Lee Dorothy Alohakeao Cataluna is a Native Hawaiian playwright, author, and journalist whose work is foundational to contemporary local literature and theater in Hawaiʻi. Her career spans decades of storytelling across newsprint, stage, and books, characterized by a distinct focus on the nuances of "local" identity, humor, and the working-class experience in the islands. As of 2026, she remains a leading voice in shaping Hawai'i narratives, frequently commissioned by major national theater companies to bring Hawai'i's history and modern life to a broader audience while contributing to local journalism.

== Early life and education ==
Cataluna was born and raised on the island of Maui, an upbringing that deeply informs her ear for local dialect and community dynamics. She is of Native Hawaiian and Portuguese descent, often exploring the intersections of these cultures in her writing.
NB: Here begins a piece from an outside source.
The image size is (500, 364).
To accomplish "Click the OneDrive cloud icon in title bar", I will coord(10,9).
Her Native Hawaiian family, the Kainoapuka line, is from the island of Kauai. Her father, Donald Cataluna, served as the Office of Hawaiian Affairs trustee for Kauai from 2000 to 2012.
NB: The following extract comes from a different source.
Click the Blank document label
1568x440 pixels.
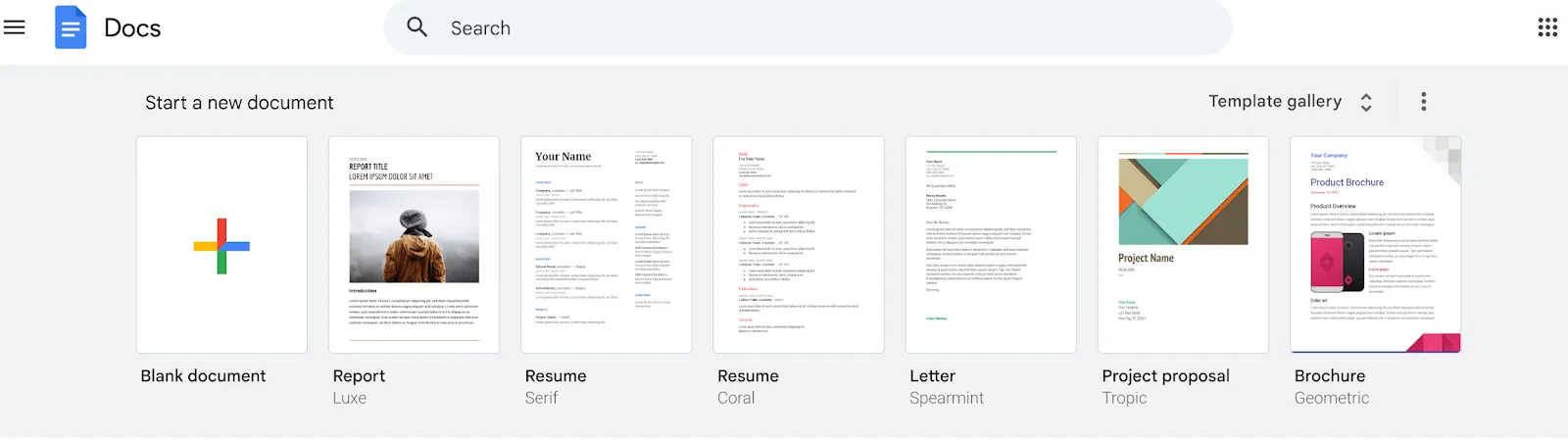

Cataluna earned a Bachelor of Arts from the University of the Pacific before pursuing a Master of Fine Arts (MFA) in Creative Writing from the University of California, Riverside. Her academic training in creative writing, combined with her Maui roots, allowed her to transition seamlessly between the rigorous structure of journalism and the imaginative demands of the stage.

== Career and writing ==

=== Journalism career ===
Cataluna's career in journalism began in television news before she became one of the state's most read newspaper columnists. For many years, her column in the Honolulu Advertiser (later the Honolulu Star-Advertiser) served as a cultural touchstone for residents, covering everything from poignant family stories to sharp political satire. After leaving the daily newspaper circuit, she joined Honolulu Civil Beat as a columnist, where she continues to provide commentary on social justice, Hawaiian sovereignty, and the evolution of island culture.

=== Playwriting and theater ===
Cataluna is recognized as one of Hawaiʻi's most prolific playwrights, with over 20 plays produced by companies such as Kumu Kahua Theatre and Maui OnStage. In 2025 and 2026, Cataluna's work has seen a significant national push, including commissions from Arena Stage in Washington, D.C., to develop a play about Queen Emma, and collaborations with the San Francisco Playhouse.

=== Published books ===

- Folks You Meet in Longs and Other Stories (2005): A collection of her most popular newspaper columns and character sketches.
- Three Years on Doreen’s Sofa (2011): A comedic yet empathetic novel about a man's struggle to reintegrate into society after prison.
- Ordinary ‘Ohana (2016): A children’s book that celebrates the diversity of "ohana" (family) structures in modern Hawaiʻi.

== Awards and recognition ==
Cataluna's work has been supported by the National Endowment for the Arts (NEA) and she has been a finalist for the prestigious Eugene O’Neill National Playwrights Conference. She is a recipient of multiple Elliott Cades Awards for Literature, the highest literary honor in Hawaiʻi.